Reimagining God language

In a series of lectures and workshops, Plaskow and Christ challenged faith communities to re-imagine traditional religious practice.

Emily Lazear, Reporter

Chaplain Nancy Victorin-Vangerud has been inviting progressive Christian speakers to participate in the Mahle Lecture Series at Hamline for 11 years. The topic this year was a book written by two feminist theologians, Carol P. Christ and Judith Plaskow, whose aim is to reframe God outside of male language and more broadly reframe religion outside of male experience.

“We may not have been in certain institutional positions, we may not have been educated to read, to write,” Victorin-Vangerud said. “But, we (women) have been creative leaders in our own right in religious traditions.”

This year’s Mahle Lectures, named after Hamline trustees Kathi and Steve Mahle, were celebrating the 25th anniversary of Re-Imagining, the controversial feminist theologian conference of 1993.

“Part of this work, of Re-Imagining, is doing the archaeology of your tradition,” Victorin-Vangerud said.

The book Plaskow and Christ wrote together is titled “Goddess and God in the World: Conversations in Embodied Theology.” Christ, a Professor of Theology and Director of the Ariadne Institute, and Plaskow, also a Professor of Theology and Reform Jewish feminist, met at Yale Divinity School in the late ‘60s. The pair has previously collaborated on two books, exploring women and religion.

At Christ’s talk, “Sophia, Goddess and Feminist Spirituality: Imagining a Future,” she spoke about rituals in women’s worship.

“I’ve found that the best rituals connect community to a place,” Christ said. “All of our [Ariadne Institute] rituals occur outdoors and are inspired by the ancient history of Crete.”

Christ takes two groups of women on ‘Goddess Pilgrimages’ to the Greek island of Crete every year to practice rituals she created to honor a forgotten tradition of Goddess as a being who protects women, peace, harmony and nature.

“The feminist movement placed a question mark over all patriarchal texts and traditions,” Christ said,  “secular and religious, and as such is beholden to none of them.”

Plaskow’s lecture, “Jewish Feminism in a Post-Feminist Age,” took place at Mt. Zion Temple on Nov. 2. She spoke after the Friday Shabbat service, which was filled with people from all faiths in solidarity with the victims of the Pittsburgh synagogue shooting.
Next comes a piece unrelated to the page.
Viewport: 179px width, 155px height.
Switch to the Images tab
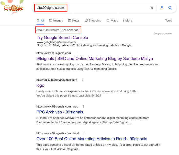56,21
“One of the greatest accomplishments of Jewish feminism has been the wonderful flowering of feminist scholarship and engagement with Jewish texts,” Plaskow said.

She encouraged the Jewish community to embrace and examine the ugly and violent parts of the Torah, which she calls “texts of terror,” and to have critical conversations about family violence, sexual violence and LGBTQIA+ rights as they come up in weekly Torah readings.

Both women talked about the limitations of a male God.

“I could say that the movement to gender neutral pronouns… represents a contraction of language,” said Plaskow. “I think it represents a certain failure of imagination. It’s as if the denominational leaders said ‘Okay, male language is a problem, so let’s get rid of it while changing as little as possible.’”

Plaskow argued that the more imaginative images of God would create more inclusion in churches and synagogues.

“We need female images, gender neutral images, images of intimacy, natural images, images that make real God’s presence throughout creation.”

The weekend concluded with a session in the Anderson Center on Saturday, Nov. 3 with conversations, songs and dancing, with both Plaskow and Christ.